Najpierw, w 1977 roku wyprodukowaliśmy pierwszą montażownicę ręczną do kół samochodów osobowych i busów, tzw. „koziołka”, od którego tak naprawdę wszystko się zaczęło. Już dwa lata po rozpoczęciu produkcji firmę zaczęły opuszczać urządzenia, jakich nie produkowało w tym czasie żadne inne przedsiębiorstwo ówczesnego bloku wschodniego: półautomaty, a następnie automaty do demontażu kół serii EMO. Najpierw był to typ EMO-16 a następnie kolejno EMO-20, EMO-22 itd. Urządzenia te sprzedawane były na tzw. „zapisy”, z ok 6-miesięcznym okresem oczekiwania. Niewystarczająca ich produkcja spowodowana była niedostępnością obrabiarek dla rzemieślników, jak również trudnościami przy zakupie osprzętu i materiałów dla sektora prywatnego. Zaopatrzenie rzemiosła w tym okresie opierało się nie na zakupach, lecz na tzw. „załatwianiu”. Priorytetem był sektor państwowy produkujący z reglamentowanych materiałów najczęściej „buble”, również na tzw. przydział, czego sztandarowym przykładem były samochody, np. Fiat czy Polonez, które po odebraniu z Polmozbytu należało najpierw odstawić do warsztatu w celu m.in. finalnego dokręcania śrub. Montażownica EMO-16 (półautomat) stanowiła duży przeskok od ręcznych „koziołków”, a które po prezentacjach w siedzibach odbiorców stały się urządzeniem tak pożądanym, że nie mogliśmy później nadążyć z jego produkcją.

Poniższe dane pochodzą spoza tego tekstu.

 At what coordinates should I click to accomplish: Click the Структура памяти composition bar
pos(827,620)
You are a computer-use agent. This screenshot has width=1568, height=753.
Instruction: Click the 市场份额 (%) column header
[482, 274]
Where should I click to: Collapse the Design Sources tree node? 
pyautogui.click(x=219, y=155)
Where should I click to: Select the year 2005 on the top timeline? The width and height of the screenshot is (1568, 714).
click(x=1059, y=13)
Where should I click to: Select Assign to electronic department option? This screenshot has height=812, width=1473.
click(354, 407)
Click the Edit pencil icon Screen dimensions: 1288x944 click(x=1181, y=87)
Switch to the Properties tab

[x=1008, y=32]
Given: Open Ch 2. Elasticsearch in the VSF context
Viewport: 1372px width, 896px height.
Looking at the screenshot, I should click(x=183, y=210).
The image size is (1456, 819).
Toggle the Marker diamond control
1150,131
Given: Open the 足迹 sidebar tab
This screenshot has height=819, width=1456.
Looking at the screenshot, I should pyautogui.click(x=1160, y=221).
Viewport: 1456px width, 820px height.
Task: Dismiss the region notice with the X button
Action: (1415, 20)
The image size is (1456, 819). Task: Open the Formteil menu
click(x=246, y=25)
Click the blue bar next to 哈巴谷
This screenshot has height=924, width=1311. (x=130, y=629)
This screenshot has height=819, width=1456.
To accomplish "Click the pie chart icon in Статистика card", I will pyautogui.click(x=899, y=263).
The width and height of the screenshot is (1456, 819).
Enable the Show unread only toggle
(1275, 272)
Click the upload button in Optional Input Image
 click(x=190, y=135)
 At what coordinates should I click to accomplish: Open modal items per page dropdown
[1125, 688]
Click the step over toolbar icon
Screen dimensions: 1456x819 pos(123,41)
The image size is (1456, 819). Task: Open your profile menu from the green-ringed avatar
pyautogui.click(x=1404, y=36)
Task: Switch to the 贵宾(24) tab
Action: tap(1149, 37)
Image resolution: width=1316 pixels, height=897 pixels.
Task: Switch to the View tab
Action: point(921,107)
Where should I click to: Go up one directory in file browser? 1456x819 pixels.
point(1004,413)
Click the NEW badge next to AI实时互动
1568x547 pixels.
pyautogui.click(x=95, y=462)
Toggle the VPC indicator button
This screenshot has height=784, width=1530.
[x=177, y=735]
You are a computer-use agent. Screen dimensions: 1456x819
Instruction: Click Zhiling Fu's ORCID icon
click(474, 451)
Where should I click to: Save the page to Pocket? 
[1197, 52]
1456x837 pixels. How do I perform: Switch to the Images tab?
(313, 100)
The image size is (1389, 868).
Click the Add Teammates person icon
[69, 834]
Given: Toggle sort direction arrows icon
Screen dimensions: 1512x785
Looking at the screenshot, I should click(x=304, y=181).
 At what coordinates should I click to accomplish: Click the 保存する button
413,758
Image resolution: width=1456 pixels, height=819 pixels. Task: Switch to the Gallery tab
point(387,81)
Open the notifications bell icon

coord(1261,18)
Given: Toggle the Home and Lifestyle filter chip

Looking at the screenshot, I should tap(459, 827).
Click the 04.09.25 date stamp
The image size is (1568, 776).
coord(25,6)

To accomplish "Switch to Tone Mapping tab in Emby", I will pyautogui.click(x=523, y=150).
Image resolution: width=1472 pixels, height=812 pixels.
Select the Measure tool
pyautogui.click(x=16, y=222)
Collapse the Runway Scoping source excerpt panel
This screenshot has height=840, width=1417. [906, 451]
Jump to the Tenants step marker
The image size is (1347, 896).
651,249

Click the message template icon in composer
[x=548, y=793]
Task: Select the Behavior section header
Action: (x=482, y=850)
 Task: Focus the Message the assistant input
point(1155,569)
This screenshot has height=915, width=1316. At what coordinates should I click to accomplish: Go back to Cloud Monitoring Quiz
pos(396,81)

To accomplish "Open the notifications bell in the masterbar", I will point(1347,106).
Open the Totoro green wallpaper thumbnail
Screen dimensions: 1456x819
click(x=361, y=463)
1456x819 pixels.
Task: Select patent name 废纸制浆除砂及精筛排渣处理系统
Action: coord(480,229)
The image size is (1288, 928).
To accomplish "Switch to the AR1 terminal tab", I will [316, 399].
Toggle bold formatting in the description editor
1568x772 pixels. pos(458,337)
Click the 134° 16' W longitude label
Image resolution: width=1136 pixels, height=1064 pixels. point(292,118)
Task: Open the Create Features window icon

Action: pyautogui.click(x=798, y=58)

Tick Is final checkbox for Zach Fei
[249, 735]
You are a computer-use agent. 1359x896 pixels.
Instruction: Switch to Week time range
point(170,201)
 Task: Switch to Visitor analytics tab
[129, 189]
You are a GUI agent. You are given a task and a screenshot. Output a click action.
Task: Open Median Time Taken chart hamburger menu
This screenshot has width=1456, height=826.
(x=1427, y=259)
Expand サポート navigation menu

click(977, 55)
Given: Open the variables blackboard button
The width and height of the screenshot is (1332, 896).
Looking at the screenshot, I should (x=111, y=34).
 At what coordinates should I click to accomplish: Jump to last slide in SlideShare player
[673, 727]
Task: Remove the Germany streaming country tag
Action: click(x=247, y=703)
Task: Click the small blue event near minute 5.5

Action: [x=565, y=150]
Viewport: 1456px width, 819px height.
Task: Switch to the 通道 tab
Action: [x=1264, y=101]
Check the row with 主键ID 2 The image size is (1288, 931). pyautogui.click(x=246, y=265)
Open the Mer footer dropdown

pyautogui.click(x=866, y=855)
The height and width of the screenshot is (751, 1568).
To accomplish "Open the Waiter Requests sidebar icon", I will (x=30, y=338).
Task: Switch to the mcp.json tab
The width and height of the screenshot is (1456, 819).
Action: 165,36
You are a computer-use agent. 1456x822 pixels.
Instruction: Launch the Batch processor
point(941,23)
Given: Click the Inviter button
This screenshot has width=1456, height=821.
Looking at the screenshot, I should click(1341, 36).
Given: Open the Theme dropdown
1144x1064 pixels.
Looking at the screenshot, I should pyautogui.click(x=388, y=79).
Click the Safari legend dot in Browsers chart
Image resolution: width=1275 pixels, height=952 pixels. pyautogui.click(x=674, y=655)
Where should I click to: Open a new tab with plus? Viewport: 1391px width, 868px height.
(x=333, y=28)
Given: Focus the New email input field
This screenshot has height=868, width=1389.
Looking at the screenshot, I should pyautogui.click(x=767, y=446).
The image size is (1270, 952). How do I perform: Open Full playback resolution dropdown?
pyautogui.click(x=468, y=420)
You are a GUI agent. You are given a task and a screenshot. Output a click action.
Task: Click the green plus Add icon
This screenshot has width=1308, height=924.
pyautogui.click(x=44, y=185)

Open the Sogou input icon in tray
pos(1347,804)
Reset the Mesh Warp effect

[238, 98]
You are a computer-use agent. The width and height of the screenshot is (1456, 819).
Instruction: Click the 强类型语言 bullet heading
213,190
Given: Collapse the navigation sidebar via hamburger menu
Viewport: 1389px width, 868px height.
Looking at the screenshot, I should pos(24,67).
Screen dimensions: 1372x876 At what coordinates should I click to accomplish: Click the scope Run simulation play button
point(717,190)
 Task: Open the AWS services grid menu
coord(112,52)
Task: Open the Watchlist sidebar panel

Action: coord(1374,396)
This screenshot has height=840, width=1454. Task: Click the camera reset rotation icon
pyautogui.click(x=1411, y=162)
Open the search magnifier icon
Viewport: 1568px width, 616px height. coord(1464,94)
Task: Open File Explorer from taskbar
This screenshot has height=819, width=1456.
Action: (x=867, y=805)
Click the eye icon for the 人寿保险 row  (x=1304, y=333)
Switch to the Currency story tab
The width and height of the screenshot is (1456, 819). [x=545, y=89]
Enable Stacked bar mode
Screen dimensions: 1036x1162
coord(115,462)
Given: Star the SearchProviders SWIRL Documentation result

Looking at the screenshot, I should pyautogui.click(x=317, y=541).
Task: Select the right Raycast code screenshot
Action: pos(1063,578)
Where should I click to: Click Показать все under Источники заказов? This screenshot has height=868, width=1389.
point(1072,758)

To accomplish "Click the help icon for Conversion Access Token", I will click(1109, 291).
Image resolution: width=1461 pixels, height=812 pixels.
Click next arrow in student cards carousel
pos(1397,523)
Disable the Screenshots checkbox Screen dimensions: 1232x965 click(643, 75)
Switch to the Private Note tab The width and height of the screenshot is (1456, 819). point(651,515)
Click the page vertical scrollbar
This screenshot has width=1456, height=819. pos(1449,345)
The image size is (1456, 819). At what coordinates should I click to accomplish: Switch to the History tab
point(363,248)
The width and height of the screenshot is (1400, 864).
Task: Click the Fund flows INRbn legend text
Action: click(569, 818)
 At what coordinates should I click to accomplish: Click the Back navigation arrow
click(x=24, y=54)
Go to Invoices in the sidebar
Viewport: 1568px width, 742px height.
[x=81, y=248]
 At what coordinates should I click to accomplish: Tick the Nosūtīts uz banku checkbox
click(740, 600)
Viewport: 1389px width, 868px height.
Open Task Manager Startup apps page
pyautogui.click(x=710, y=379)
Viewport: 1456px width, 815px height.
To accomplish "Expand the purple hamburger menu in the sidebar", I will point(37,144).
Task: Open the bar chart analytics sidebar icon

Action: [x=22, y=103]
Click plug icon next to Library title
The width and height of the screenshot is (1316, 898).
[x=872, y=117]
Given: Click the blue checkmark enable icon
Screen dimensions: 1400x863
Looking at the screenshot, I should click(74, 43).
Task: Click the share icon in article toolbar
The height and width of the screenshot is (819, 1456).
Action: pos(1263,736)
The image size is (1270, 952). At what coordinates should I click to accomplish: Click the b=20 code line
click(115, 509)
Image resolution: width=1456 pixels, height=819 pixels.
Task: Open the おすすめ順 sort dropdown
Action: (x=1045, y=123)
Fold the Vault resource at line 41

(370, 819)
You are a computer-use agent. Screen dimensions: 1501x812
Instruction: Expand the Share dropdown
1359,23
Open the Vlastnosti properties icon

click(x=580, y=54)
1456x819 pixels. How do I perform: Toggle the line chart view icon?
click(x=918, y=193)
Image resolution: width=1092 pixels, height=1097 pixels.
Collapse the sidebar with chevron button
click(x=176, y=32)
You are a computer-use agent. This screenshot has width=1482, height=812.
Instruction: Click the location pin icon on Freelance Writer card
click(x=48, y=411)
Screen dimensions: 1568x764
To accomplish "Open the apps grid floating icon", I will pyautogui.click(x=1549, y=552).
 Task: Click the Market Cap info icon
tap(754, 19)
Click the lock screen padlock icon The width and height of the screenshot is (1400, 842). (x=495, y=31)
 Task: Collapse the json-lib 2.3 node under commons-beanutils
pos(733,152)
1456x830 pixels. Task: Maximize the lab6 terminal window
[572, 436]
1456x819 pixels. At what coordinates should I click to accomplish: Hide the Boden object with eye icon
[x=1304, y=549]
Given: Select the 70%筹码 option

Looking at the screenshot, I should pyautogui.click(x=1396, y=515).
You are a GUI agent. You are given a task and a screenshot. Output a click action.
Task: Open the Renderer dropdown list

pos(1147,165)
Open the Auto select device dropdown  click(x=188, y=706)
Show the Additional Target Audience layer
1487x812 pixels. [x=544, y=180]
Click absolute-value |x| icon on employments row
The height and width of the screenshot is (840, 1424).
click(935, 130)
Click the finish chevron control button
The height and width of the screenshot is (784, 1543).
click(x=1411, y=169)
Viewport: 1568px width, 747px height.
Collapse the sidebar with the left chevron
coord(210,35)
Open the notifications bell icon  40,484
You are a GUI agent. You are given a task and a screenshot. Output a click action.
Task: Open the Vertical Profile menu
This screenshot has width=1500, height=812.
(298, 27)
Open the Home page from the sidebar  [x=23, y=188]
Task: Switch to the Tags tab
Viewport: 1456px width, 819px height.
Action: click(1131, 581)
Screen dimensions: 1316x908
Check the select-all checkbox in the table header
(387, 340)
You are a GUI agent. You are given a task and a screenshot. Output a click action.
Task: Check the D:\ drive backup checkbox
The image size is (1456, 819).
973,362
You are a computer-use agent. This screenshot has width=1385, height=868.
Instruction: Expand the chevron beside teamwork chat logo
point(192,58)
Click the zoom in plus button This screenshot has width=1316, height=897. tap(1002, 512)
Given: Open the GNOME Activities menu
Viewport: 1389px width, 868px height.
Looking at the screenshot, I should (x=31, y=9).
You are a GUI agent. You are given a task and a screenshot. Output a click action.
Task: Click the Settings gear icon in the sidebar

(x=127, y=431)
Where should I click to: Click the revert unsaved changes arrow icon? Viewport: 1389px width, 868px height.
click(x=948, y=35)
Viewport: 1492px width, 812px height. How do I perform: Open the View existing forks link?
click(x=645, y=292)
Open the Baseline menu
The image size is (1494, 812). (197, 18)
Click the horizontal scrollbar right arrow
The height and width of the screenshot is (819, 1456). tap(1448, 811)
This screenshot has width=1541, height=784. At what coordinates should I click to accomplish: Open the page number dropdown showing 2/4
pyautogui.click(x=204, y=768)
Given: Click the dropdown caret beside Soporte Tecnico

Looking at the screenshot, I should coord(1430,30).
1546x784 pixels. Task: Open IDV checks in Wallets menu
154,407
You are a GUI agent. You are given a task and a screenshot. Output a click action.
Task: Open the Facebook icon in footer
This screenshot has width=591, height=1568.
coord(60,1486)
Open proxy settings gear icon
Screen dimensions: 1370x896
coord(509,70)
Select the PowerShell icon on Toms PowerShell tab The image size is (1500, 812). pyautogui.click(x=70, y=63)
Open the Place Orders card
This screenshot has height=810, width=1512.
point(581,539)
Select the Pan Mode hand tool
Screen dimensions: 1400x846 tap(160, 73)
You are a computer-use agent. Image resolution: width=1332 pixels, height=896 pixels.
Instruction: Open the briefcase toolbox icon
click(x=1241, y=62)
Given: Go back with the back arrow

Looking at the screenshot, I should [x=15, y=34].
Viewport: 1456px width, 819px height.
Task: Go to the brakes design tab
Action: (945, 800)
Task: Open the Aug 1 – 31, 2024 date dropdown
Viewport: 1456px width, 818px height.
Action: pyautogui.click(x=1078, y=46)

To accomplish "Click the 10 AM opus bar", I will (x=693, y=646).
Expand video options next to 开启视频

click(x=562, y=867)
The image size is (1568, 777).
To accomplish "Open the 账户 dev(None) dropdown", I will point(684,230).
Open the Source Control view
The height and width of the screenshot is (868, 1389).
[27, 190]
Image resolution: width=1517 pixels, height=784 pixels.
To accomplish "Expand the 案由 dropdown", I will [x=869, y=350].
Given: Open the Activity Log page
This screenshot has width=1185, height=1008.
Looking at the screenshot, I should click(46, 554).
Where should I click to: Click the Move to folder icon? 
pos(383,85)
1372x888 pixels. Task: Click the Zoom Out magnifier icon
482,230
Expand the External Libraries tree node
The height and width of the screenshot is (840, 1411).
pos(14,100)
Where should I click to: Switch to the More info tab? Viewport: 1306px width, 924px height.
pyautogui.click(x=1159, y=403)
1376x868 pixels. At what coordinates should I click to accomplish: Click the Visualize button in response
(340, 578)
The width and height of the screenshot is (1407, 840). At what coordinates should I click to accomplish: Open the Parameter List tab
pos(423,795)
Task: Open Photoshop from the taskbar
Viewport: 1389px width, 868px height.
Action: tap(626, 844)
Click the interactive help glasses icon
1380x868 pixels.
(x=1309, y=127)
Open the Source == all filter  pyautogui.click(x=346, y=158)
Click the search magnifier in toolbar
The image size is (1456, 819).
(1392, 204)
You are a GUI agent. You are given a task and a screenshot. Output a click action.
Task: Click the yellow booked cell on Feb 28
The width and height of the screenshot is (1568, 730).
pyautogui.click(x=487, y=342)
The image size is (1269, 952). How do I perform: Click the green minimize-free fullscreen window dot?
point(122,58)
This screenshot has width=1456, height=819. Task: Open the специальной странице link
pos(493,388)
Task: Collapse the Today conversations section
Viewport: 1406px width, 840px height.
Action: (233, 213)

Kolejny segment Waszej oferty to sterowane komputerowo wulkanizatory do wszystkich rodzajów opon i dętek, które od lat utrzymują się w ścisłej światowej czołówce...
Marka WULKAN, to nie tylko myjki do kół, to również wulkanizatory. W 1980 roku uruchomiliśmy produkcję wulkanizatorów typu WULKAN 160, służących do napraw wszelkiego rodzaju opon i dętek. Na początku były to wulkanizatory mechaniczne, które następnie zostały zastąpione przez wulkanizatory pneumatyczne. Model WULKAN 160P jest produkowany do dzisiaj. Począwszy od roku 1991, rozpoczęliśmy seryjną produkcję wulkanizatorów sterowanych mikroprocesorem komputerowym. Także w przypadku tych urządzeń rozwiązania zastosowane przez KART były unikalne w skali światowej. Aktualnie dostępne są modele WULKAN 2000 i WULKAN 3000, do największych opon i dętek.
Jesteście jedynym producentem myjek w Polsce oraz jednym z wiodącym na świecie. W ilu krajach pracują już Wasze myjki?
Przekroczyliśmy liczbę 30, którą jeszcze niedawno się chwaliliśmy i spodziewamy się, że wkrótce zwiększy się ona do 35.
35 krajów na 35-lecie! Zdecydowanie wychodzimy poza Europę, otrzymujemy coraz więcej zapytań, także z innych części świata. Wiele z tych kontaktów nawiązaliśmy podczas ostatnich targów we Frankfurcie. Pracujemy nad tym, bo w wielu przypadkach jest to związane z innymi, specyficznymi wymaganiami zasilania. Póki co, najwięcej myjek sprzedaje się w Europie, w której mamy swoich autoryzowanych dystrybutorów. W niektórych krajach mają oni wyłączność.